RECORDS FOR PROCESSING:
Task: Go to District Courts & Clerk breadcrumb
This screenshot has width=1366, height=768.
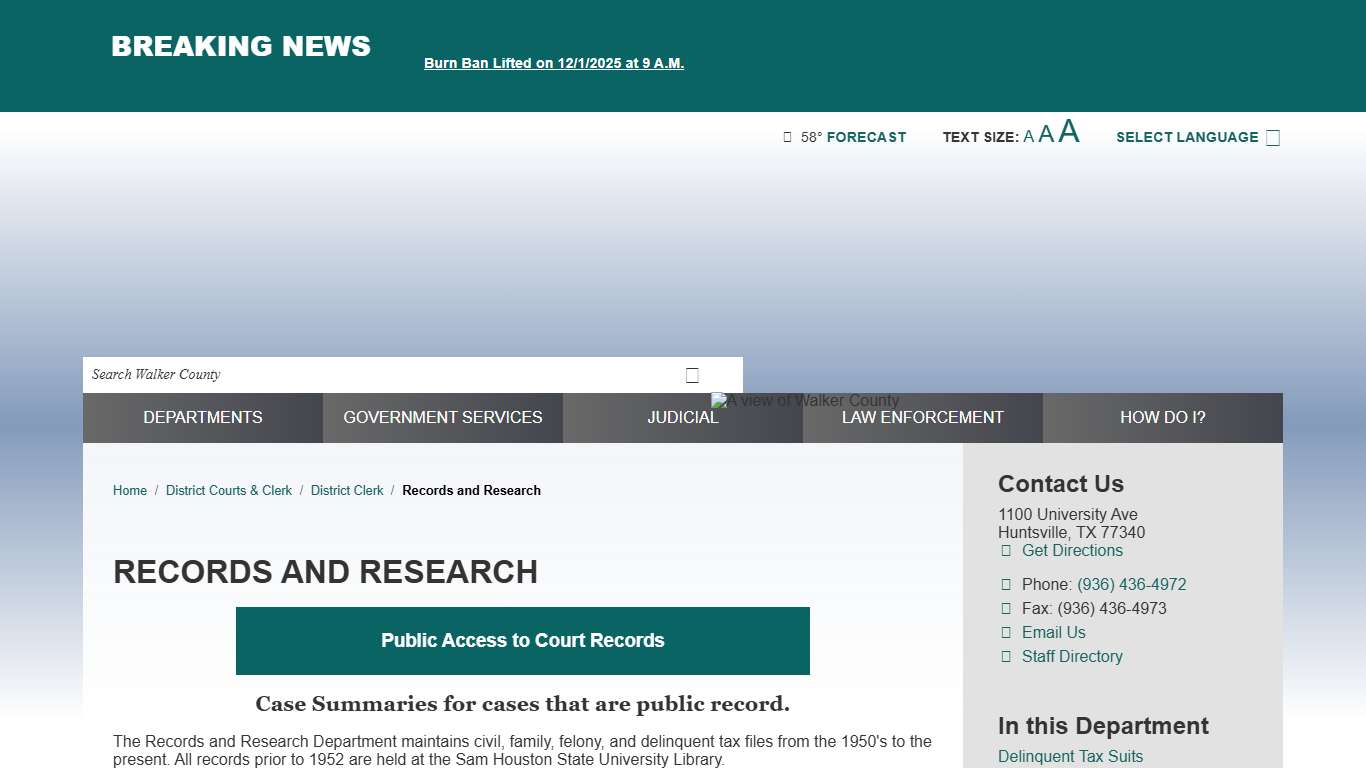Action: (x=229, y=491)
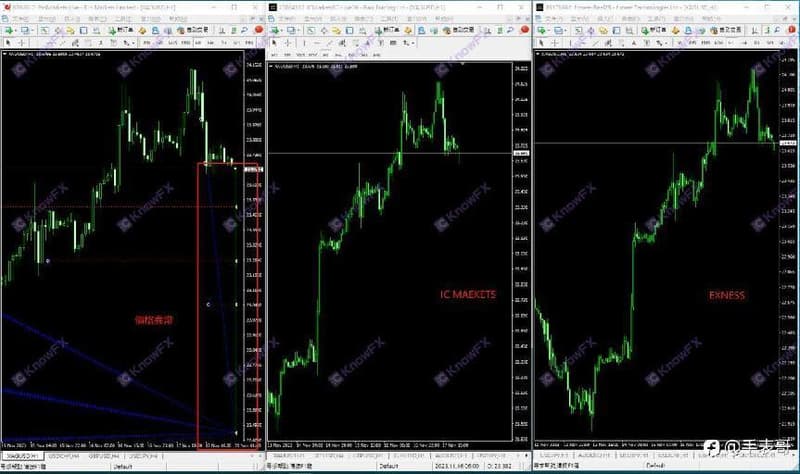Viewport: 800px width, 474px height.
Task: Open Navigator folder icon in left MT4 window
Action: click(70, 31)
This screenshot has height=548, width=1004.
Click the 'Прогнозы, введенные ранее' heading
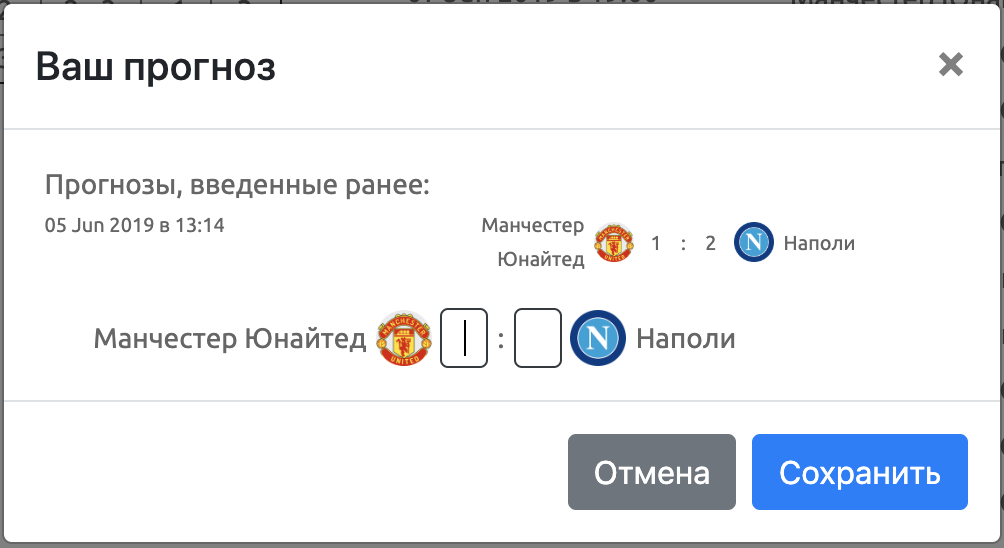(x=237, y=186)
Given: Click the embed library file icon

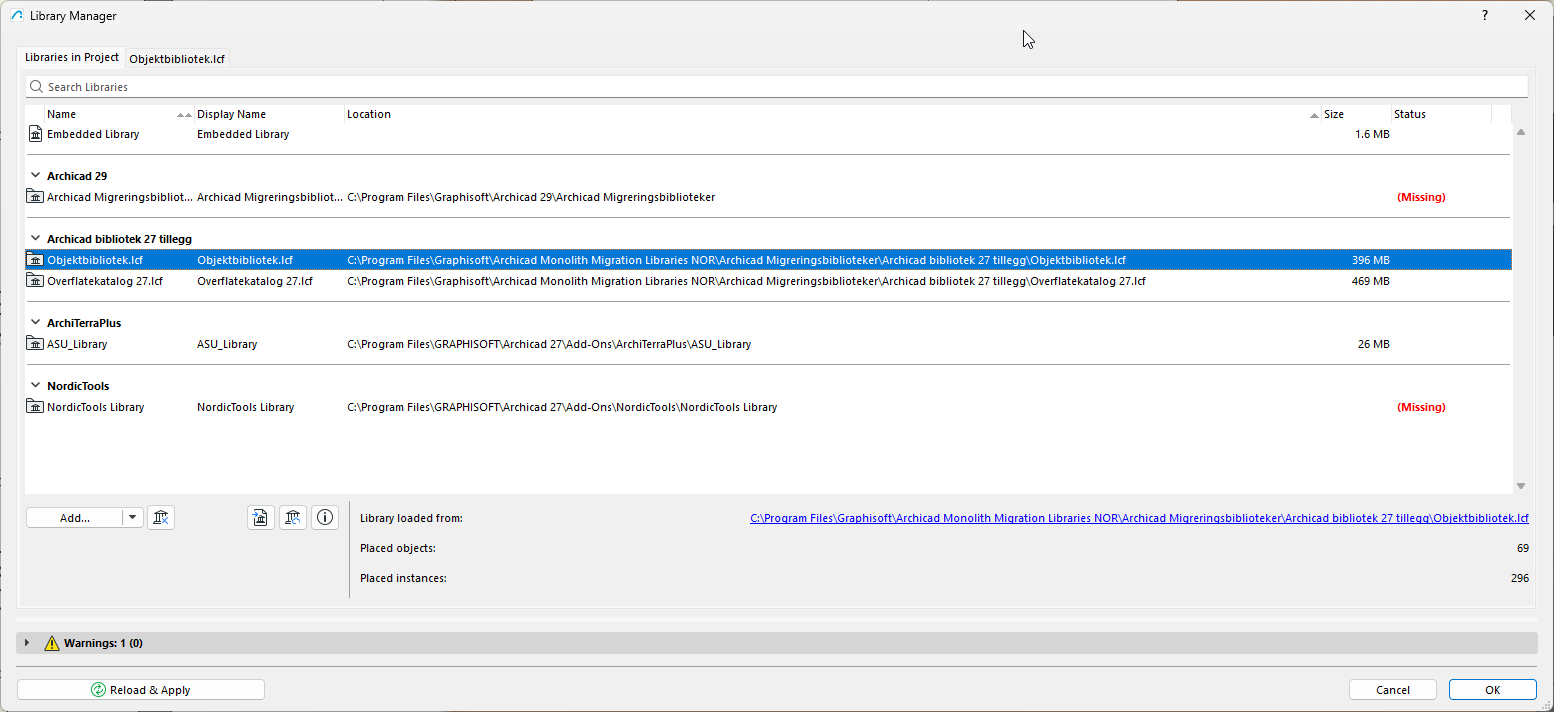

YOUR INSTRUCTIONS:
Can you return all the entries above verbatim, leaving out the pictures?

CORRECT RESPONSE:
Task: Go to District Courts & Clerk breadcrumb
This screenshot has width=1366, height=768.
Action: (x=229, y=491)
Viewport: 800px width, 474px height.
Task: Open Navigator folder icon in left MT4 window
Action: click(70, 31)
This screenshot has height=548, width=1004.
Click the 'Прогнозы, введенные ранее' heading
(x=237, y=186)
Given: Click the embed library file icon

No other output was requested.